Roy Moore, Alabama’s top judge, threw a fit this week over a federal court decision ordering the state to grant marriage licenses to same-sex couples. The result was unnecessary statewide confusion.

We trust that Alabama’s leaders, starting with the probate judges responsible for issuing marriage licenses, will bring the state into compliance with the court’s ruling. The number of probate judges refusing to comply dropped Tuesday. If that trend does not continue, state or federal authorities should step in more strongly.

Before the latest events, there were signs that the U.S. Supreme Court would likely articulate a broad constitutional right to equal marriage this year.

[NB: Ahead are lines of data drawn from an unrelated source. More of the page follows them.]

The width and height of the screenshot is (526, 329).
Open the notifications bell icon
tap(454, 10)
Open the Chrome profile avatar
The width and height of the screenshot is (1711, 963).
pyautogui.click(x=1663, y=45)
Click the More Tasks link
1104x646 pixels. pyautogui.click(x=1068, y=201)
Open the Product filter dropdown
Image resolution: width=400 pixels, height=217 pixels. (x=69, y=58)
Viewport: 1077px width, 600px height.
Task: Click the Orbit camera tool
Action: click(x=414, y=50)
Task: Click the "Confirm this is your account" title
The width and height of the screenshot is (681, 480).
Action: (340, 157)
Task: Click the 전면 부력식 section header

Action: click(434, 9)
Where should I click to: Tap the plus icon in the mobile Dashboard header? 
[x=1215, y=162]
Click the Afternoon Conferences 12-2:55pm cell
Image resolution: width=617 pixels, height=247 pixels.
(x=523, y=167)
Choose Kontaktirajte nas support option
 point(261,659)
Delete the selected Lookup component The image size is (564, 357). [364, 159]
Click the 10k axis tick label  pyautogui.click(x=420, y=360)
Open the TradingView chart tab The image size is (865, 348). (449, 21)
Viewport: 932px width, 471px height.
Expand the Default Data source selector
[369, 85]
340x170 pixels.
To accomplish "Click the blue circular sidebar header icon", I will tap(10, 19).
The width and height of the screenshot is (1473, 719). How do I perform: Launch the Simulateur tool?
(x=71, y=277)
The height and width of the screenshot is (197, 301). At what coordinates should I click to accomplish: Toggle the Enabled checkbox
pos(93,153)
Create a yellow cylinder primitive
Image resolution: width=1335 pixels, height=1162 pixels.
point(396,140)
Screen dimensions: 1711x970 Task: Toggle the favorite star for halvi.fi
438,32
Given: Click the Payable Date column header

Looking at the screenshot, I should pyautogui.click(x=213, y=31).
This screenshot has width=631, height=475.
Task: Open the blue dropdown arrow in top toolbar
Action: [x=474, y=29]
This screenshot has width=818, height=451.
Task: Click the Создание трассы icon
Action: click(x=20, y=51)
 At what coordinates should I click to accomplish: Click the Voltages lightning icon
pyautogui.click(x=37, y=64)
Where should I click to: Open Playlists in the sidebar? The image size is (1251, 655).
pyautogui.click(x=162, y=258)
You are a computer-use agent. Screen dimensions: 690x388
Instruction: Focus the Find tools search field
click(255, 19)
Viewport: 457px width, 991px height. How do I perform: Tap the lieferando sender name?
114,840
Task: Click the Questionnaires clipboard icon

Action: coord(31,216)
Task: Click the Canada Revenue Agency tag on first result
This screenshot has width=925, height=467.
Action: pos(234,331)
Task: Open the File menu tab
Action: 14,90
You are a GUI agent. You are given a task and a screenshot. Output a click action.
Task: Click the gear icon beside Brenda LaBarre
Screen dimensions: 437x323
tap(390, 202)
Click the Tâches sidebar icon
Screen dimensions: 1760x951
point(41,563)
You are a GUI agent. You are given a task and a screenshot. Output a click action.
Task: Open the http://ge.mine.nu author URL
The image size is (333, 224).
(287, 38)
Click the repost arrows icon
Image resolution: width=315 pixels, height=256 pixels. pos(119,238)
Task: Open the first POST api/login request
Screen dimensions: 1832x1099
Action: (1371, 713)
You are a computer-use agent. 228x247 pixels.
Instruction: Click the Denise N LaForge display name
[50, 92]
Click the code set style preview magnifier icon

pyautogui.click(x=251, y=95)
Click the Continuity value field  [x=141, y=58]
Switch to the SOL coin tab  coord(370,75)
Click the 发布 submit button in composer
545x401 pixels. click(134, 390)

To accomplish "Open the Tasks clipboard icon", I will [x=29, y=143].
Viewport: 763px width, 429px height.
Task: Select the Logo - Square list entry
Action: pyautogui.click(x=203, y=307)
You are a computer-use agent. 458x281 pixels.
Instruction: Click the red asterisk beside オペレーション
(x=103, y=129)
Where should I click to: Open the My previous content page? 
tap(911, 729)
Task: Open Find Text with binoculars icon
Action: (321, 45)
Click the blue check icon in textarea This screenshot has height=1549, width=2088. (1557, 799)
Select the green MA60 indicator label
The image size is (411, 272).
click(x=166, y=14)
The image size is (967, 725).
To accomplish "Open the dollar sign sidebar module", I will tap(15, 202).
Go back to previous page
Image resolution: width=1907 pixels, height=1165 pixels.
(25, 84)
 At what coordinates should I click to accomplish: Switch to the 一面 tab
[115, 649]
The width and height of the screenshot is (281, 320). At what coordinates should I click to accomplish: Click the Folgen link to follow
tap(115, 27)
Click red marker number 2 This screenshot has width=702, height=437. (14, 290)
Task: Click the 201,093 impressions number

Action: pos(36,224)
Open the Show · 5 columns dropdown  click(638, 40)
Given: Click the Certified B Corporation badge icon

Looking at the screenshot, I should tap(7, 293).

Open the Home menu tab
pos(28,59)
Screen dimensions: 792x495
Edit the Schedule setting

The justices had previously declined to stay lower court decisions requiring same-sex marriage in other states, and they did so again Monday when the Alabama district court’s order came to the justices for review. This time, though, Justice Clarence Thomas did the tea-leaf reading for court observers, writing that the justices’ action “may well be seen as a signal of the Court’s intended resolution” of the same-sex marriage question.

It’s not clear that every Alabama probate judge who declined to marry gay men and lesbians this week did so out of protest; Justice Moore warned them that complying with the federal order could expose them to sanction from the governor. In fact, Republican Gov. Robert Bentley said he would not punish probate judges for issuing same-sex marriage licenses.

As federal judges have obliterated state same-sex marriage bans – there are now 37 equal-marriage states – there has been surprisingly little backlash, even in other deeply conservative states. The Alabama episode has been unusually fierce. This week’s events shouldn’t discourage the Supreme Court from deciding in favor of marriage equality this year.